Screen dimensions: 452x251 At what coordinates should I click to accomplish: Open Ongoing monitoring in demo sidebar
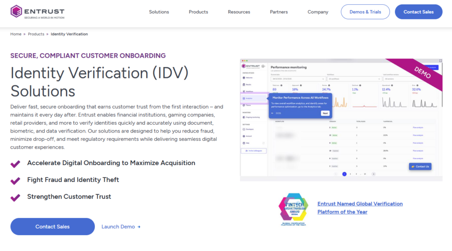(251, 117)
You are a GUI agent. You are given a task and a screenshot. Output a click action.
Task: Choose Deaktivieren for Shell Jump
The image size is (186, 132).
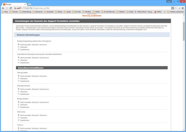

_EXERCISE_
Restate the records above exactly, less any pictures.

_RESULT BELOW_
Screen dimensions: 452x251 At what coordinates should I click to accomplish: Open Ongoing monitoring in demo sidebar
(251, 117)
You are a GUI agent. You are given a task and a screenshot. Output a click action.
Task: Choose Deaktivieren for Shell Jump
The image size is (186, 132).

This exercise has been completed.